TASK OBJECTIVE ->
Answer these questions from the abstract on cardiac abnormality detection:
(a) Data from which challenge was the network trained and applied to?
(b) How many classes of cardiac abnormalities does the network detect?
(c) What layer, placed after the feature extractor, makes the network agnostic to the length of the signal?

Automatic Cardiac Abnormality Detection in 12-lead ECGs with Deep Convolutional Neural Networks Using Data Augmentation

Lucas Weber1, Maksym Gaiduk1, Ralf Seepold2
1HTWG Konstanz, 2HTWG Konstanz, I.M. Sechenov First Moscow State Medical University


Abstract

In this work, a deep convolutional neural network (CNN) was trained and applied to the data of the Physionet/Computing in Cardiology Challenge 2020, to detect nine different classes of cardiac abnormalities from 12-lead ECGs. The network's objective is to solve a multi-class, multi-label classification problem. In order to learn expressive features from raw data, the training of these networks requires large amounts of training samples, which are not always accessible. To prevent the deep networks from overfitting and facilitate the training, we employed different augmentation techniques to the accessible training data. These techniques include additive Gaussian noise, a method similar to CutOut from the computer vision domain, signal shifting, and the classification of signal sections of different lengths with the same network structure. These techniques provide the possibility to multiply training data and allow the training of deep neural networks despite a limited amount of training data. Besides, due to the use of a global pooling layer after the feature extractor the network is agnostic to the length of the signal.

INFORMATION SUPPLIED ->
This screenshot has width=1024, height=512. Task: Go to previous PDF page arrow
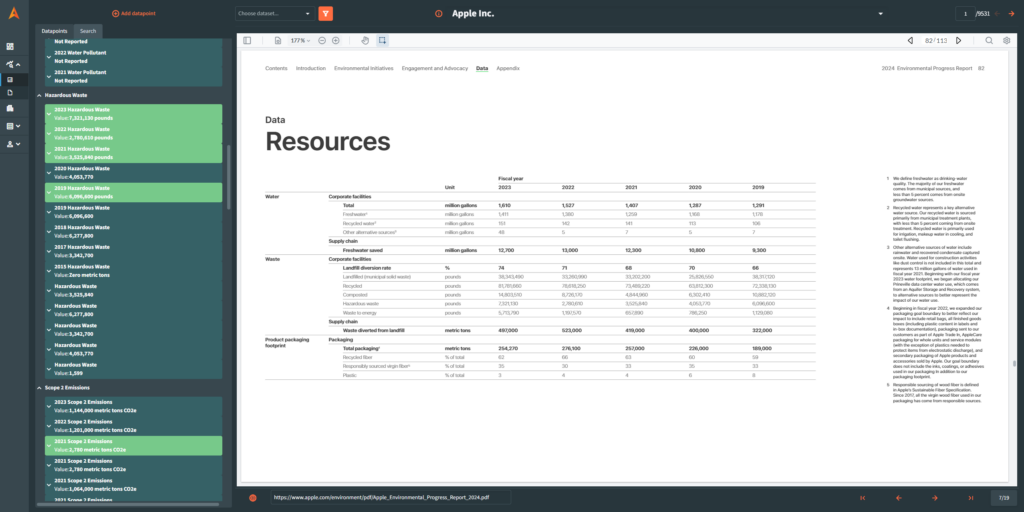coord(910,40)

* * *

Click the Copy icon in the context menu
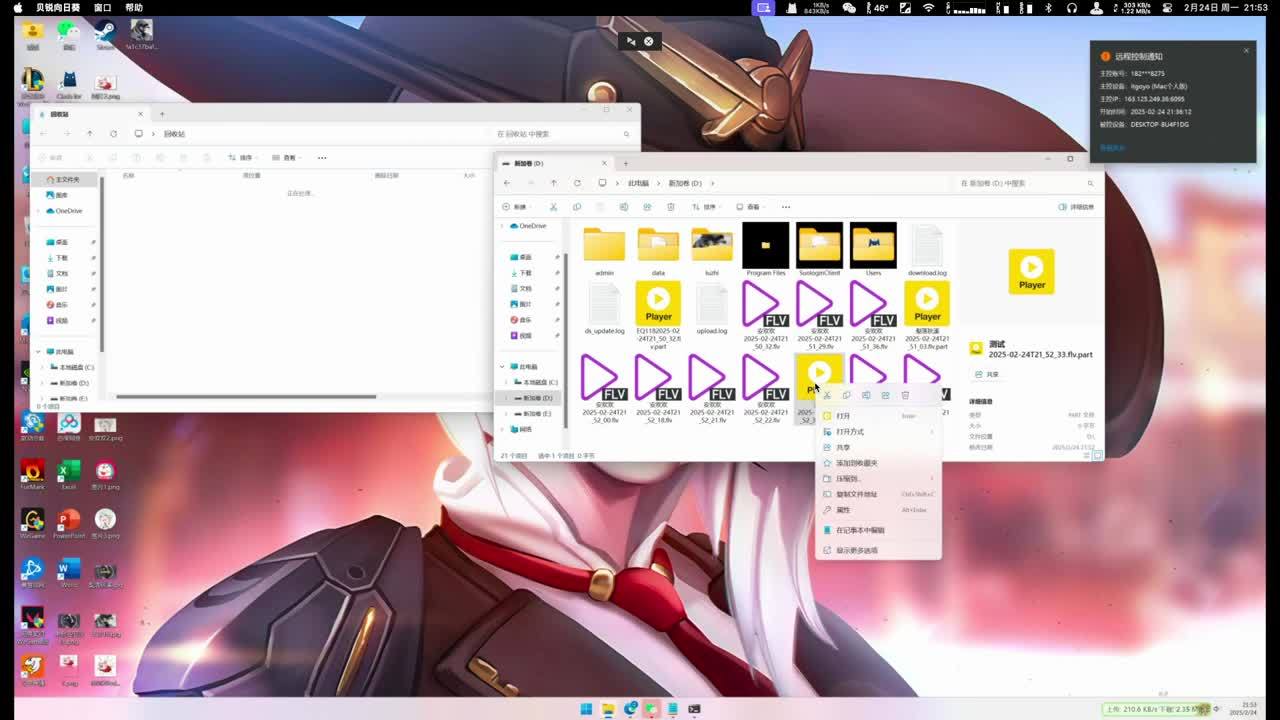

...

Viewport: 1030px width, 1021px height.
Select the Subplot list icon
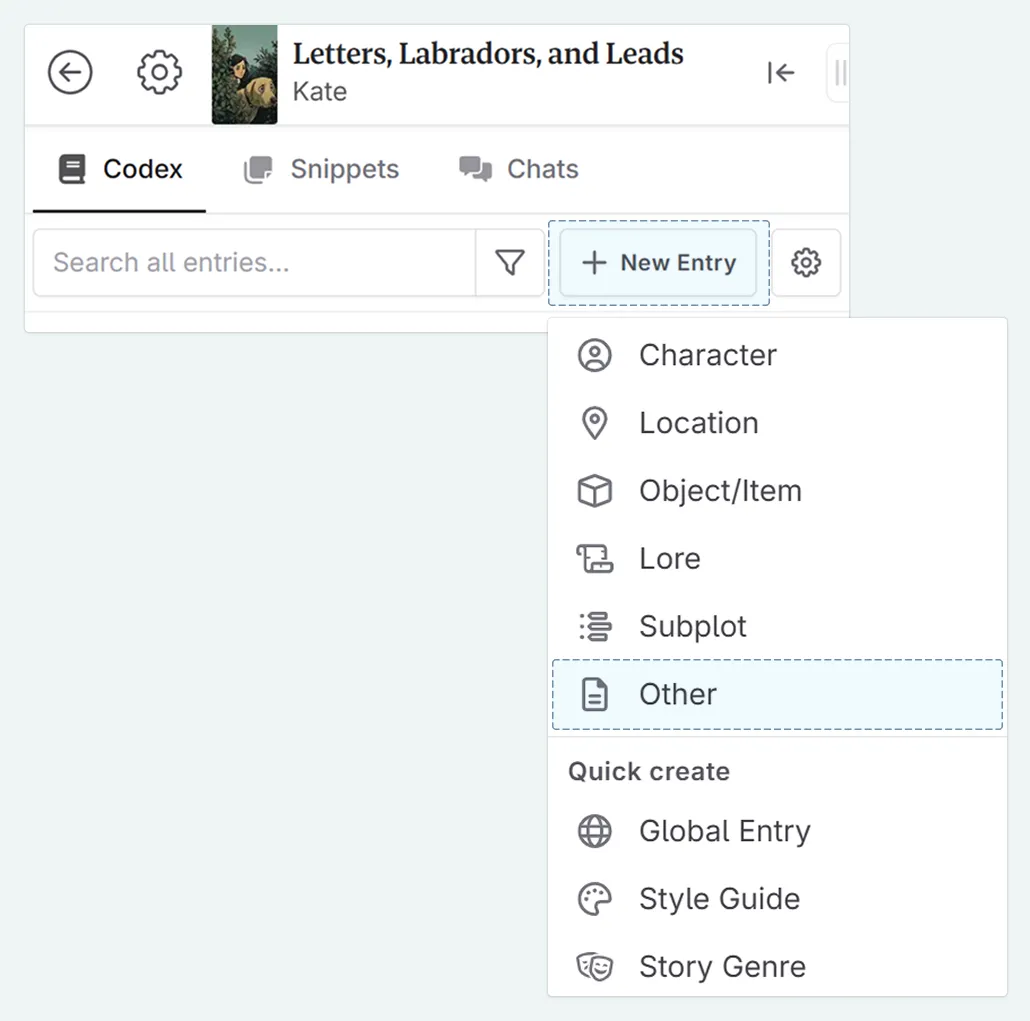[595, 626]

REPLY TO THE TASK ->
(a) The Physionet/Computing in Cardiology Challenge 2020.
(b) Nine.
(c) A global pooling layer.